Return the entries in their entirety, precisely as given.

:: Recorded data

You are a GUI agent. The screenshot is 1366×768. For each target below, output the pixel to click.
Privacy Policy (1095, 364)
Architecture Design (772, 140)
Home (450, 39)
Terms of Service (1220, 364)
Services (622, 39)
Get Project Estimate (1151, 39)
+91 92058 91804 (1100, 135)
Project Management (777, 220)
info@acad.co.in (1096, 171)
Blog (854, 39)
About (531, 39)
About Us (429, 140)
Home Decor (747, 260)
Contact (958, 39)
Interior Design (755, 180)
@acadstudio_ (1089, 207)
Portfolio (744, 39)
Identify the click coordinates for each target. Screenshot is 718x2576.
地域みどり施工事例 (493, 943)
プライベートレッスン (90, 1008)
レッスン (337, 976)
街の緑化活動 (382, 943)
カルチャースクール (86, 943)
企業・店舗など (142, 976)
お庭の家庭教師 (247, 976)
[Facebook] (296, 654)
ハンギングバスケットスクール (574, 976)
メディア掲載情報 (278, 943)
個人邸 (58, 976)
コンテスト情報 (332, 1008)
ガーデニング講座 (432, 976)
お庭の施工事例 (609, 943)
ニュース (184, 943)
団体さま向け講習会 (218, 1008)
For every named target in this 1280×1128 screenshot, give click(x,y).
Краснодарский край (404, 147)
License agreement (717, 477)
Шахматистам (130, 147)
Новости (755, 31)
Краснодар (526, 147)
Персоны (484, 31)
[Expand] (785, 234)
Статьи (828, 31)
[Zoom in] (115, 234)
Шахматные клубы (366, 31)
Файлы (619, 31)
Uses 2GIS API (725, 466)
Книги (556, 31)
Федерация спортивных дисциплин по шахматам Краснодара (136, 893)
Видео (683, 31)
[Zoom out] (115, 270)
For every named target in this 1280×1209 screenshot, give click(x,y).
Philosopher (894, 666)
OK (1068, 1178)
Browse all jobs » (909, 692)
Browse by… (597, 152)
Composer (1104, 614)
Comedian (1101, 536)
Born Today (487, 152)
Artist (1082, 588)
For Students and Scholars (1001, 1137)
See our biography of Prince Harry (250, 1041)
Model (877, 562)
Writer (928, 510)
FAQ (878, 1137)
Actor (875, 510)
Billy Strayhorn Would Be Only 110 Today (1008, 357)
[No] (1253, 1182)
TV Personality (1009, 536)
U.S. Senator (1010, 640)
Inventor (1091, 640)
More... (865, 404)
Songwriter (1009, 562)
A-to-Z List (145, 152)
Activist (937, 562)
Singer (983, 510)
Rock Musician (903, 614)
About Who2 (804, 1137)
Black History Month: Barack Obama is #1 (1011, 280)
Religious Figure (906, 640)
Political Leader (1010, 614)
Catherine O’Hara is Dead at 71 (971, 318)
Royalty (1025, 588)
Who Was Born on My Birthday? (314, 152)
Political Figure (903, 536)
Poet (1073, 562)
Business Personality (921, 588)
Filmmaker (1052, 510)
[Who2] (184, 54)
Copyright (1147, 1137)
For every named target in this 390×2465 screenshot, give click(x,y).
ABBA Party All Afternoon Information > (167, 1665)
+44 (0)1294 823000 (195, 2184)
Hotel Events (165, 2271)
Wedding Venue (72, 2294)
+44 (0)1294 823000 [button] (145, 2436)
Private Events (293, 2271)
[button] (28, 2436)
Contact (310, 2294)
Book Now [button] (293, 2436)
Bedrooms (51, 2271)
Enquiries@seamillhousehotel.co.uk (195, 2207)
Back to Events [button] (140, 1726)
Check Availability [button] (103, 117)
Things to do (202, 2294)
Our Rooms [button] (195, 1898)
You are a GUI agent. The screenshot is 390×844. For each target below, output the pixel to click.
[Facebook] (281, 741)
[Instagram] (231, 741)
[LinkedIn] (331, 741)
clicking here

::::

#### Result
You are a GUI agent. The screenshot is 1366×768. For each target below, output the pixel to click.
Privacy Policy (1095, 364)
Architecture Design (772, 140)
Home (450, 39)
Terms of Service (1220, 364)
Services (622, 39)
Get Project Estimate (1151, 39)
+91 92058 91804 (1100, 135)
Project Management (777, 220)
info@acad.co.in (1096, 171)
Blog (854, 39)
About (531, 39)
About Us (429, 140)
Home Decor (747, 260)
Contact (958, 39)
Interior Design (755, 180)
@acadstudio_ (1089, 207)
Portfolio (744, 39)
Identify the click coordinates for each target. Screenshot is 718x2576.
地域みどり施工事例 (493, 943)
プライベートレッスン (90, 1008)
レッスン (337, 976)
街の緑化活動 (382, 943)
カルチャースクール (86, 943)
企業・店舗など (142, 976)
お庭の家庭教師 (247, 976)
[Facebook] (296, 654)
ハンギングバスケットスクール (574, 976)
メディア掲載情報 (278, 943)
個人邸 (58, 976)
コンテスト情報 (332, 1008)
ガーデニング講座 (432, 976)
お庭の施工事例 (609, 943)
ニュース (184, 943)
団体さま向け講習会 (218, 1008)
For every named target in this 1280×1128 screenshot, give click(x,y).
Краснодарский край (404, 147)
License agreement (717, 477)
Шахматистам (130, 147)
Новости (755, 31)
Краснодар (526, 147)
Персоны (484, 31)
[Expand] (785, 234)
Статьи (828, 31)
[Zoom in] (115, 234)
Шахматные клубы (366, 31)
Файлы (619, 31)
Uses 2GIS API (725, 466)
Книги (556, 31)
Федерация спортивных дисциплин по шахматам Краснодара (136, 893)
Видео (683, 31)
[Zoom out] (115, 270)
For every named target in this 1280×1209 screenshot, give click(x,y).
Philosopher (894, 666)
OK (1068, 1178)
Browse all jobs » (909, 692)
Browse by… (597, 152)
Composer (1104, 614)
Comedian (1101, 536)
Born Today (487, 152)
Artist (1082, 588)
For Students and Scholars (1001, 1137)
See our biography of Prince Harry (250, 1041)
Model (877, 562)
Writer (928, 510)
FAQ (878, 1137)
Actor (875, 510)
Billy Strayhorn Would Be Only 110 Today (1008, 357)
[No] (1253, 1182)
TV Personality (1009, 536)
U.S. Senator (1010, 640)
Inventor (1091, 640)
More... (865, 404)
Songwriter (1009, 562)
A-to-Z List (145, 152)
Activist (937, 562)
Singer (983, 510)
Rock Musician (903, 614)
About Who2 (804, 1137)
Black History Month: Barack Obama is #1 (1011, 280)
Religious Figure (906, 640)
Political Leader (1010, 614)
Catherine O’Hara is Dead at 71 (971, 318)
Royalty (1025, 588)
Who Was Born on My Birthday? (314, 152)
Political Figure (903, 536)
Poet (1073, 562)
Business Personality (921, 588)
Filmmaker (1052, 510)
[Who2] (184, 54)
Copyright (1147, 1137)
For every named target in this 390×2465 screenshot, give click(x,y).
ABBA Party All Afternoon Information > (167, 1665)
+44 (0)1294 823000 (195, 2184)
Hotel Events (165, 2271)
Wedding Venue (72, 2294)
+44 (0)1294 823000 [button] (145, 2436)
Private Events (293, 2271)
[button] (28, 2436)
Contact (310, 2294)
Book Now [button] (293, 2436)
Bedrooms (51, 2271)
Enquiries@seamillhousehotel.co.uk (195, 2207)
Back to Events [button] (140, 1726)
Check Availability [button] (103, 117)
Things to do (202, 2294)
Our Rooms [button] (195, 1898)
You are a GUI agent. The screenshot is 390×844. For each target below, output the pixel to click.
[Facebook] (281, 741)
[Instagram] (231, 741)
[LinkedIn] (331, 741)
clicking here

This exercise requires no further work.